3) Did he put his signature to the will knowing what it contained?
Stated broadly it is the decision of these questions which determines the nature of the finding on the question of the proof of wills. It would prima facie be true to say that the will has to be proved like any other document except as to the special requirements of attestation prescribed by s.63 of the Indian Succession Act.
Burden of Proof-
Ordinarily when the evidence adduced in support of the will is disinterested, satisfactory and sufficient to prove the sound and disposing state of the testator’s mind and his signature as required by law, courts would be justified in making a finding in favour of the propounder. In other words, the onus on the propounder can be taken to be discharged on proof of the essential facts just indicated. There may, however, be cases in which the execution of the will may be surrounded by suspicious circumstances. In such cases the court would naturally expect that all legitimate suspicions should be completely removed before the document is accepted as the last will of the testator. The presence of such suspicious circumstances naturally tends to make the initial onus very heavy; and, unless it is satisfactorily discharged, courts would be reluctant to treat the document as the last will of the testator. It is true that, if a caveat is filed alleging the exercise of undue influence, fraud or coercion in respect of the execution of the will propounded, such pleas may have to be proved by the caveators; but, even without such pleas circumstances may raise a doubt as to whether the testator was acting of his own free will in executing the will, and in such circumstances, it would be a part of the initial onus to remove any such legitimate doubts in the matter.

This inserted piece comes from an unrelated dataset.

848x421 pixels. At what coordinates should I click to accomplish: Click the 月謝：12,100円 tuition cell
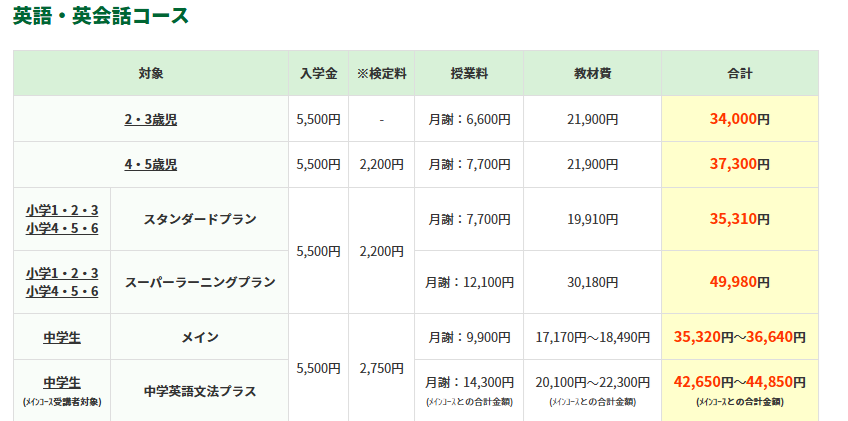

As mentioned above that in proof of execution of will, a very heavy burden lies on the propounder to prove the due execution of will and to remove any suspicious circumstances surrounding the execution of particular will in question. Over the period of time judicial pronouncements provide a detail list of these suspicious circumsnatcs, not exhaustive though. These suspicious circumstances are:
i. The signature of the testator may be very shaky and doubtful or not appear to be his usual signature.
ii. The condition of the testator’s mind may be very feeble and debilitated at the relevant time.
iii. The disposition may be unnatural, improbable or unfair in the light of relevant circumstances like exclusion of or absence of adequate provisions for the natural heirs without any reason.
iv. The dispositions may not appear to be the result of the testator’s free will and mind.
v. The propounder takes a prominent part in the execution of the Will.
vi. The testator used to sign blank papers.
vii. The Will did not see the light of the day for long.
viii. Incorrect recitals of essential facts.
Apart from the suspicious circumstances to which we have just referred, in some cases the wills propounded disclose another infirmity. Propounders themselves take a prominent part in the execution of the wills which confer on them substantial benefits. If it is shown that the propounder has taken a prominent part in the execution of the will and has received substantial benefit under it, that itself is generally treated as a suspicious circumstance attending the execution of the will and the propounder is required to remove the said suspicion by clear and satisfactory evidence. In such circumstances “the test of the satisfaction of judicial conscience” becomes essential. The test merely emphasizes that, in determining the question as to whether an instrument produced before the court is the last will of the testator, the court is deciding a solemn question and it must be fully satisfied that it had been validly executed by the testator who is no longer alive. It is obvious that for deciding material questions of fact which arise in applications for probate or in actions on wills, no hard and fast or inflexible rules can be laid down for the appreciation of the evidence. It may, however, be stated generally that a propounder of the will has to prove the due and valid execution of the will and that if there are any suspicious circumstances surrounding the execution of the will the propounder must remove the said suspicions from the mind of the court by cogent and satisfactory evidence.